作中では、天才外科医ブラック・ジャック(以下、B・J)が数々の奇病に立ち向かいますが、その病気のなかには手塚先生が創作した、いわゆる「オリジナルの病」もあります。手塚先生が医学博士の学位を持っていることもあり、リアルタイムで読んでいた時代は、「世界にはいろんな病気があるんだな」と信じた読者も少なくなかったでしょう。そこで、『ブラック・ジャック』に出てきた「マジだと思っていた、あったら怖い奇病3選」を振り返ります。(※内容は少年チャンピオンコミックス参照)
●病名「人面瘡(じんめんそう)」:第5巻39話「人面瘡」
ある時、顔が異常に腫れた男が、「人面瘡」だと言って助けを求めてきました。男は二重人格者で、B・Jは精神的な原因があると考え、怒鳴り散らす人格のときに拳銃を撃つ荒療治でその人格を消します。そして、男は整形手術で元の顔を取り戻しますが、実は指名手配中の殺人鬼でした。気づいたB・Jを殺そうとした瞬間、なんとまた人面瘡を発症します。男は前途を悲観し、崖から身を投げ自殺します。B・Jは人面瘡の顔の方が、「良心のときの顔だったのかもしれない」と推察するのでした。
このエピソードは、物語の冒頭で実例が紹介されます。昭和14年に石川県でヒキガエルを殺した少年のハラに、そのヒキガエルの液体が付着し、ハラにカエルの顔が現れた。虫を与えるとうまそうに食べた……といった内容でした。もちろんフィクションですが、妙にリアリティがあったため、実在する珍しい病気だと信じた読者は多かったようです。
作中でB・Jが「レッキとした病名はないが、伝説や小説に出てくるねぇ」と言っています。実は、中国・唐の時代に書かれた「酉陽雑俎」という書物に「人面瘡」「人面疽(じんめんそ)」という記述があり、古くから妖怪・奇病として多くの読み物に使われています。日本でも江戸時代にはいくつもの読み物に使われていて、現代では横溝正史の短編推理小説のタイトルにもなっています。
●病名「グマ」:第11巻102話「99.9パーセントの水」
安楽死を専門とする医師・Drキリコの妹が、B・Jに助けを求めに来ました。キリコが自分自身を安楽死させようとしていると言うのです。キリコは南米で、謎の伝染病「グマ」にかかりました。腹痛、下痢に始まり、最後は痩せ細って脳症状を起こし狂い死にするという奇病です。肝臓にたまる水には、病原菌も寄生虫も見当たりません。

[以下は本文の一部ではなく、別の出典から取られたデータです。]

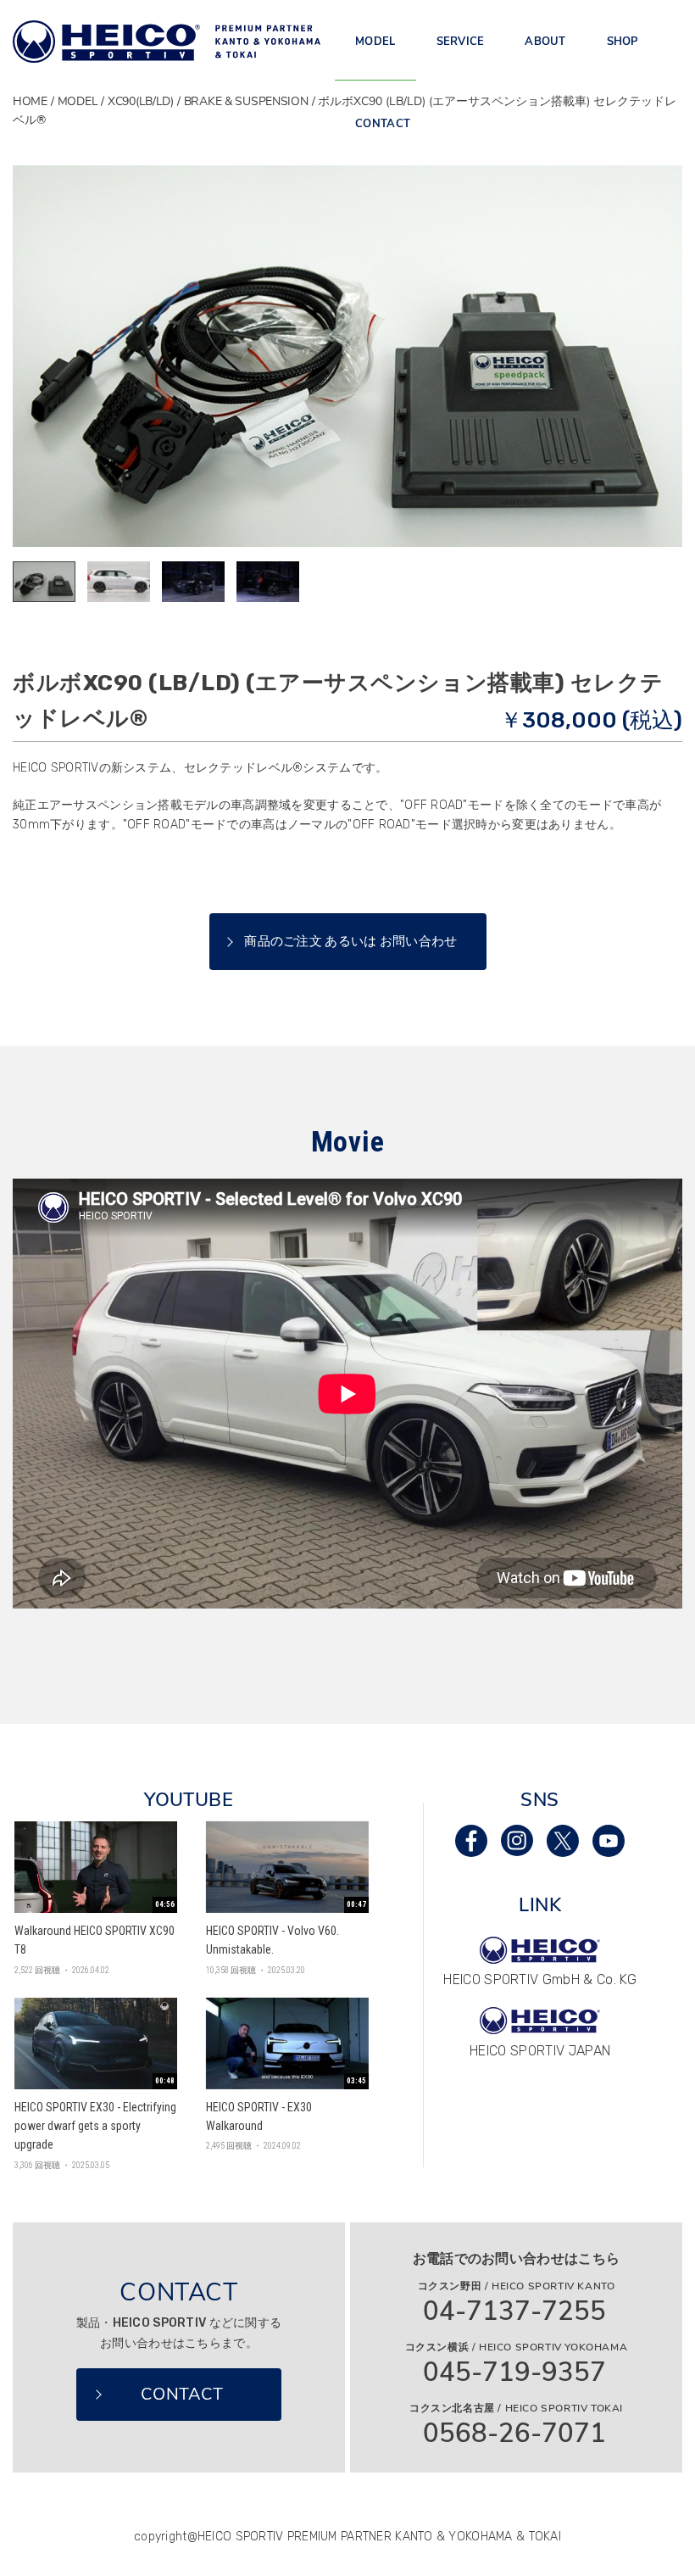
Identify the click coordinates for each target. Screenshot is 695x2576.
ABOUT (545, 41)
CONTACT (382, 123)
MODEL (375, 41)
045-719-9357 (514, 2373)
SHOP (623, 41)
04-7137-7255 (514, 2312)
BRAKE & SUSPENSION (246, 101)
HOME (30, 101)
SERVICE (460, 41)
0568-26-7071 (514, 2434)
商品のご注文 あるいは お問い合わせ (350, 941)
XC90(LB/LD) (141, 101)
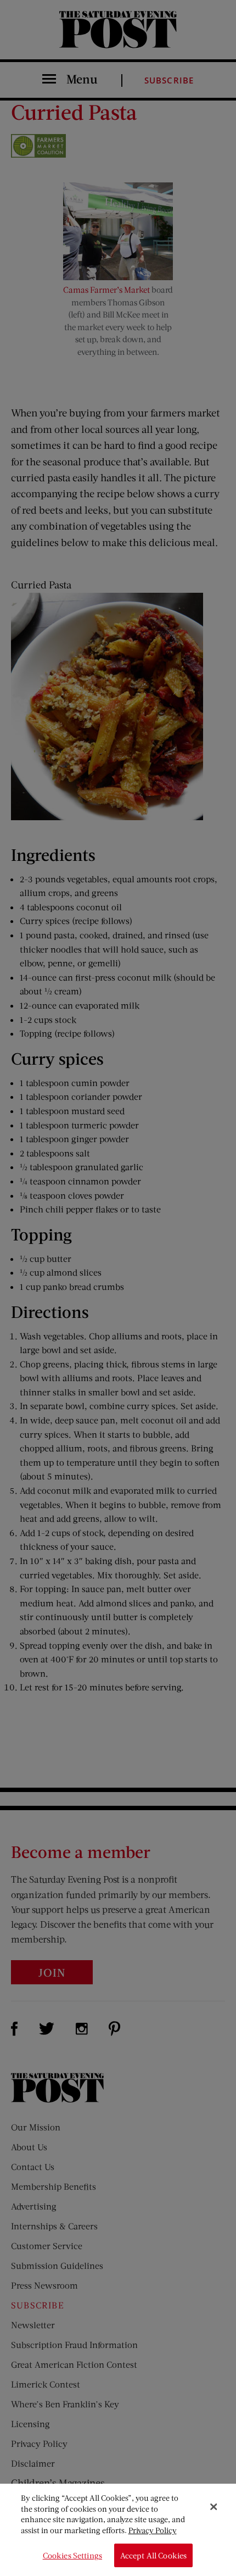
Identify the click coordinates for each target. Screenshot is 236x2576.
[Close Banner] (213, 2507)
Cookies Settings (72, 2555)
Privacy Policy (152, 2530)
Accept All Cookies (153, 2555)
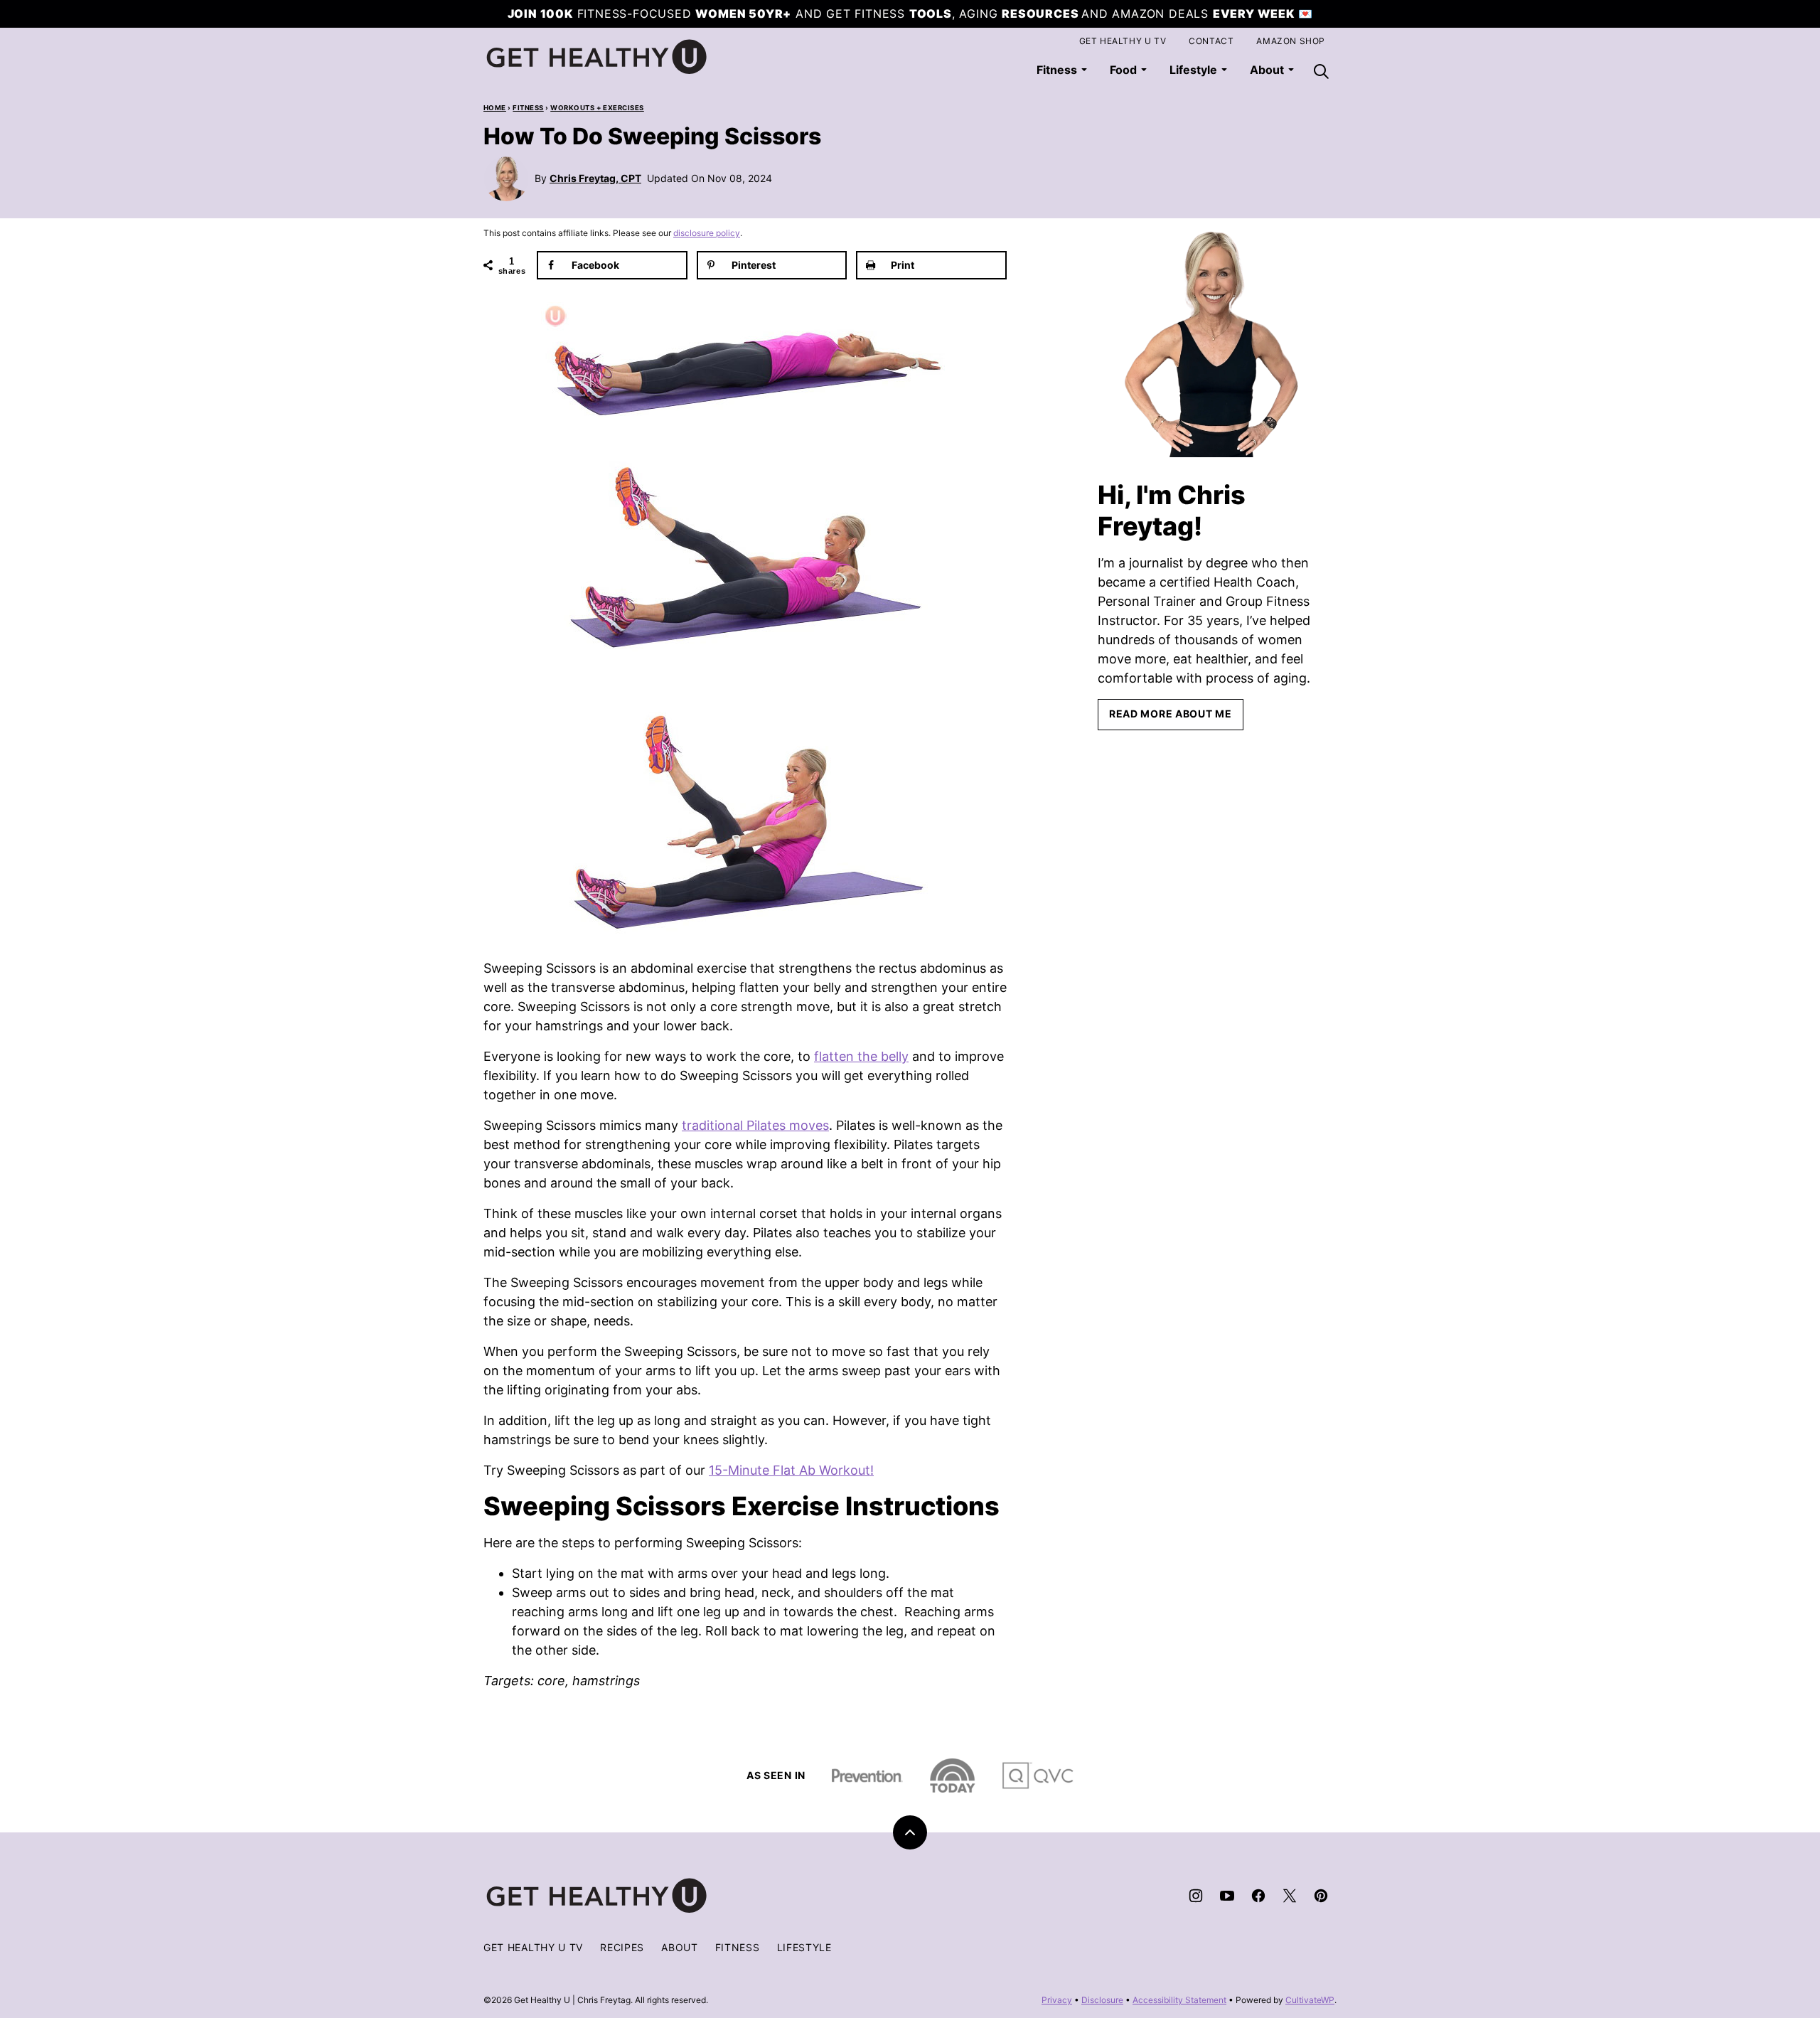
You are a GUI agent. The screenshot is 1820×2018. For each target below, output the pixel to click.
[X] (1289, 1895)
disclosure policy (706, 233)
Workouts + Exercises (597, 108)
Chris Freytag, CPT (595, 178)
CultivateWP (1309, 2000)
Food (1123, 70)
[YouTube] (1227, 1895)
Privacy (1057, 2000)
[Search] (1321, 71)
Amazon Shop (1290, 41)
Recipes (622, 1947)
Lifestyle (1193, 70)
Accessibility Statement (1179, 2000)
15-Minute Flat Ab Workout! (791, 1470)
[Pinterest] (1321, 1895)
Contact (1211, 41)
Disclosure (1102, 2000)
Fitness (1057, 70)
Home (494, 108)
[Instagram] (1195, 1895)
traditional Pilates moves (755, 1125)
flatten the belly (861, 1056)
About (679, 1947)
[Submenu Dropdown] (1084, 69)
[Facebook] (1258, 1895)
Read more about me (1170, 714)
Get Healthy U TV (1123, 41)
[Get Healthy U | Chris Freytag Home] (597, 57)
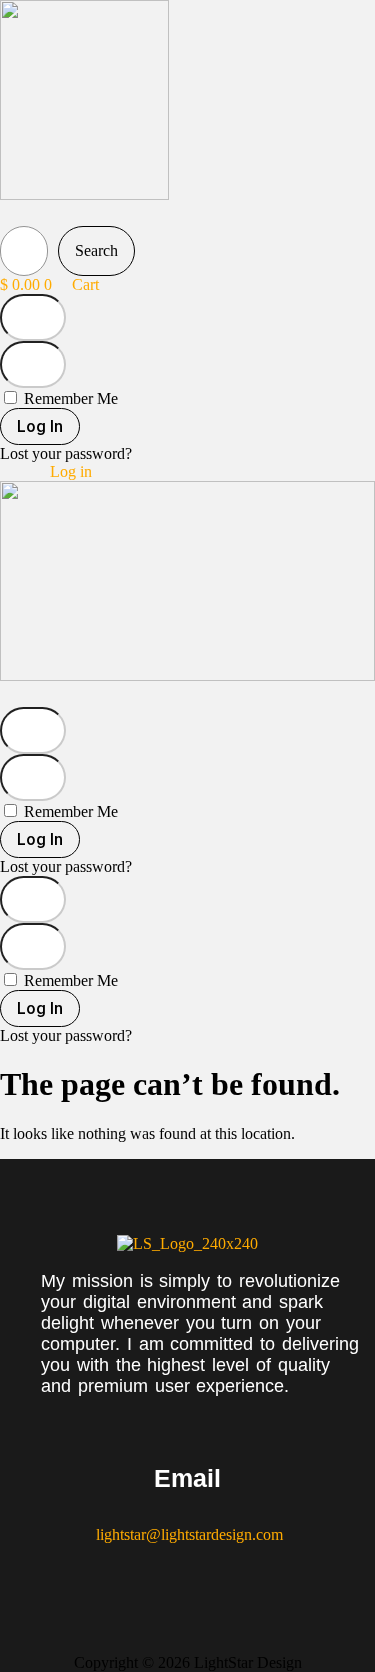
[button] (37, 215)
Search (96, 250)
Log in (71, 471)
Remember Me (69, 398)
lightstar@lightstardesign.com (187, 1534)
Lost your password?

B・Jが肝臓を半分切り取ってその水を凍らせてみると、99.9パーセントは水だがアメーバの一種である奇妙な生物であると判明します。この気味の悪い生き物、もしかしたら地球の外から来たかもしれない、B・Jはそう言いましたが……。
この病気は、「南米アマゾン上流に広がっている伝染病」というのが、ちょっとしたフックでした。当時、未知の世界だったアマゾンへ乗り込むTV番組「川口浩探検隊」シリーズが人気だったことなども影響して、本当にありそうな病気だと思った読者も少なくなかったと思います。